What if information gathered at any phase of the product or component’s development could be used to inform every other phase of the product lifecycle?

Hexagon sees information as a key driver of progress and develops information technologies that provide insight and analytics through data to enable companies to fulfil their potential. In recent years, the company has developed several new touchpoints within the manufacturing process (each with development potential of its own of course!). Where previously Hexagon Manufacturing Intelligence’s information technologies addressed metrology hardware for data capture in the post-production, quality assurance phase of manufacturing, our skillset now ranges from design, costing, simulation and engineering, through to production phase CAD/CAM and statistical process control solutions, as well as metrology software.

Although these technologies are related, few companies have tried to assemble such a broad range of manufacturing information technologies under one roof. But we see potential in leveraging such technologies to bring the traditionally separate phases of manufacturing closer together. This is the potential power of data.

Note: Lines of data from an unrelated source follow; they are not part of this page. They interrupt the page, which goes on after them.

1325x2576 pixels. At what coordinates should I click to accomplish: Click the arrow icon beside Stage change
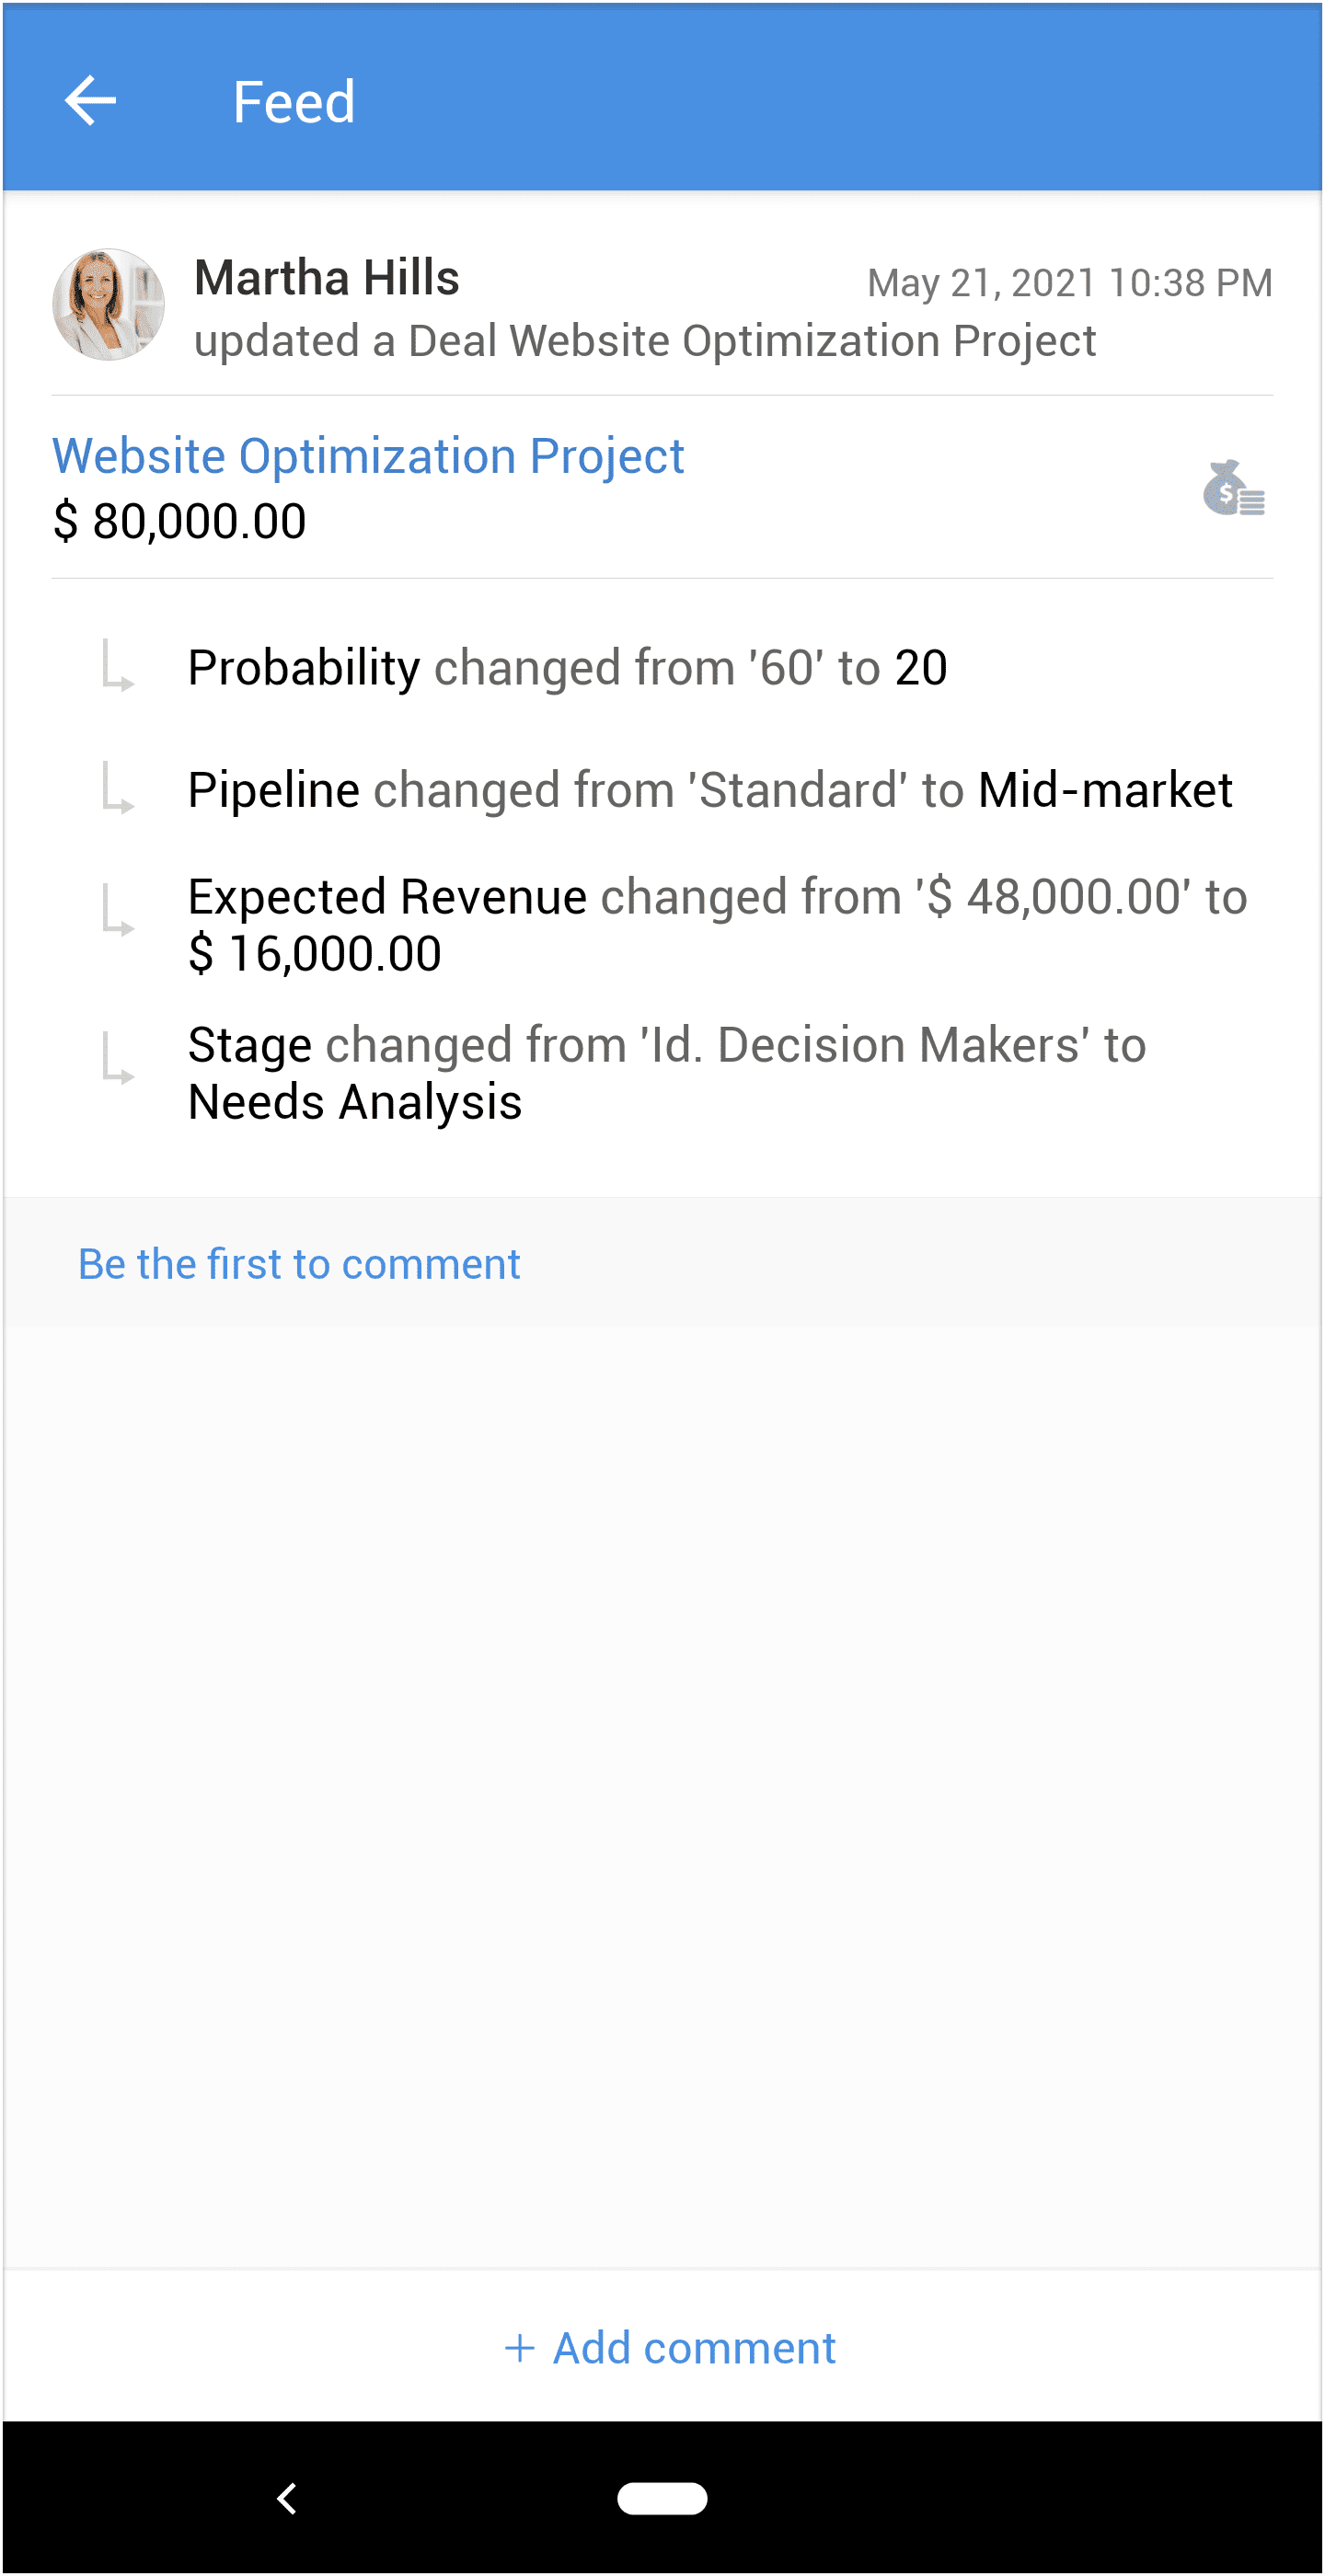coord(118,1060)
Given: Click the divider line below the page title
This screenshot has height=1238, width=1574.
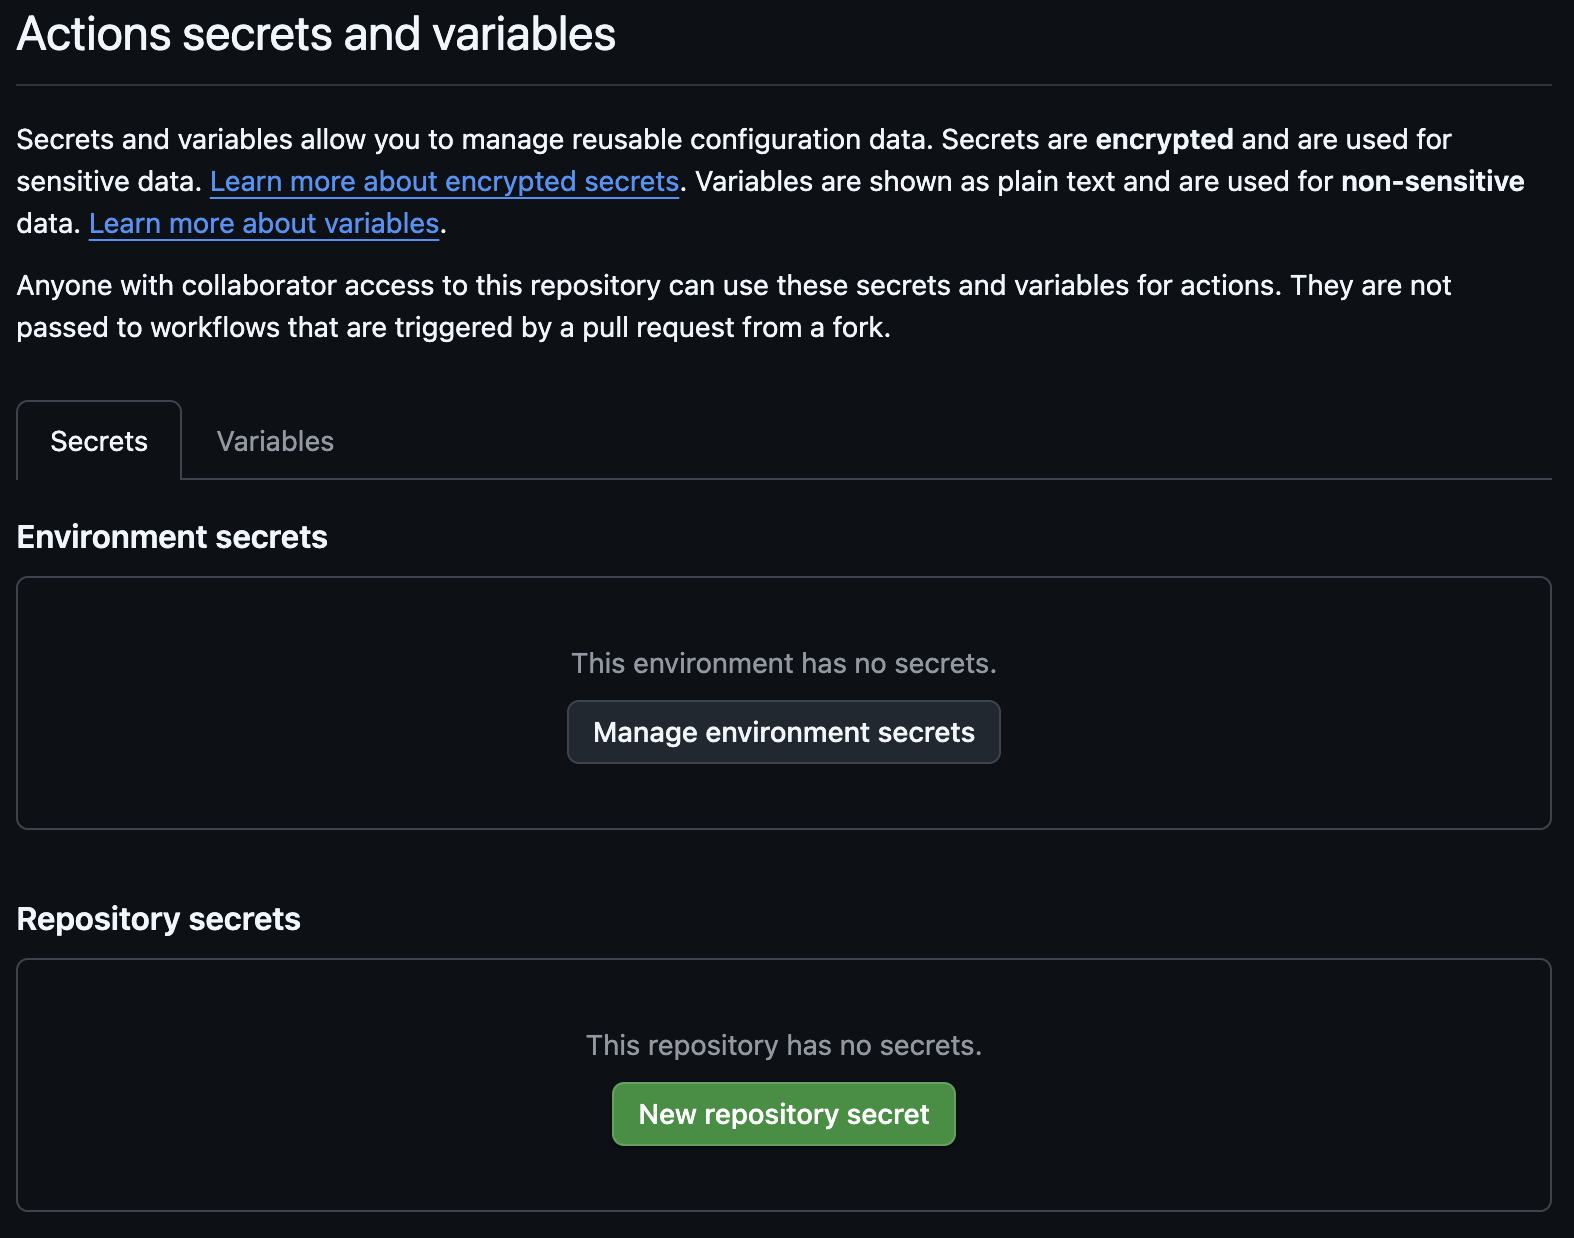Looking at the screenshot, I should click(x=783, y=85).
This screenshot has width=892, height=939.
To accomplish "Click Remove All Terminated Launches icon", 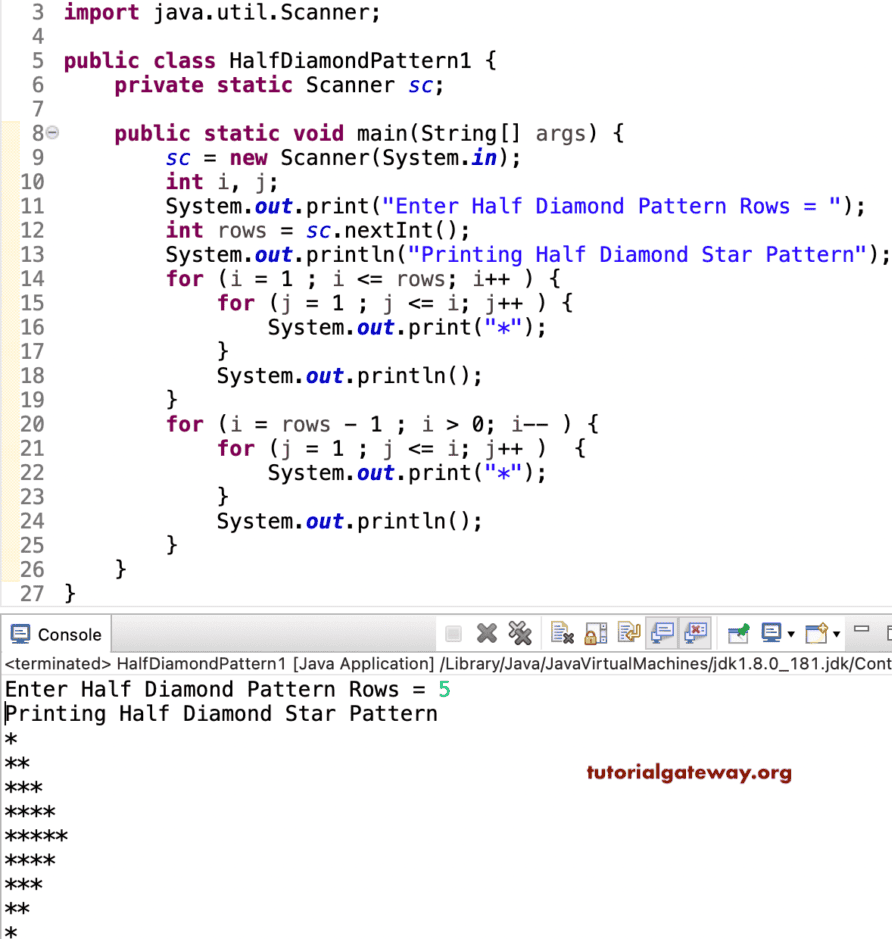I will pyautogui.click(x=519, y=633).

Every manufacturer captures data daily, but how many businesses have time to truly interrogate this data and implement learnings from it? Everyone knows they should – but there are so many obstacles that it almost seems unachievable. Data is typically captured in disparate systems and stored in different, often incompatible file formats. As a result, data that costs money to record is sometimes accessed only in isolation when looking back at a fault –even then, it may not present a complete picture.

But what if every piece of information recorded in the manufacturing process, from concept through to reality, could be integrated into a single system and interrogated as a complete set? What if information gathered at any phase of the product or component’s development could be used to inform every other phase of the product lifecycle? The potential of connecting data could have a huge impact on the way manufacturers design products and processes in future. If data could be constructively used to inform decision making, both upstream and downstream, then the resulting series of feedback loops enable continuous learning and improvement to become embedded in the process.

This learning could even transcend the factory and take service life data back into the iterative development of parts. Take the example of a compressor blade – a critical part of an aircraft engine. Its designer has carefully considered how the profile can be optimised to generate the pressure and temperature required of the inlet air. Materials have been selected. Its production has been simulated, a manufacturing process designed and implemented. The blade has been made and its quality checked, then it goes into service. What potential might there be in taking data from its service life – maintenance records, behaviour in different environmental conditions, failure analysis – back to the design team? What if the simulation could be compared directly to the real-world behaviours? Maybe next time the factory could give the maintenance team a more accurate estimate of the service life of that blade, enabling predictive rather than reactive maintenance. But it all relies on data flowing seamlessly between departments on demand – a joined up digital thread that breaks down traditional operating silos.

Such connectivity could challenge the shape of factories as we know them. Instead of production lines, factories of the future could be more modular in nature. If parts could begin to carry their own data intelligently, we might see factories with production islands, allowing individually optimised processes for each one. Perhaps the factory of the future is an interconnected ‘ecosystem’ of independent, but inherently connected production phases that rely on each other’s data to optimise and make efficiency improvements. And then, manufacturers’ estimation of their own potential might be revised for the better.

It’s all about making your vision of your potential a reality – which is what we are all about. How do we do it? By shaping smart change.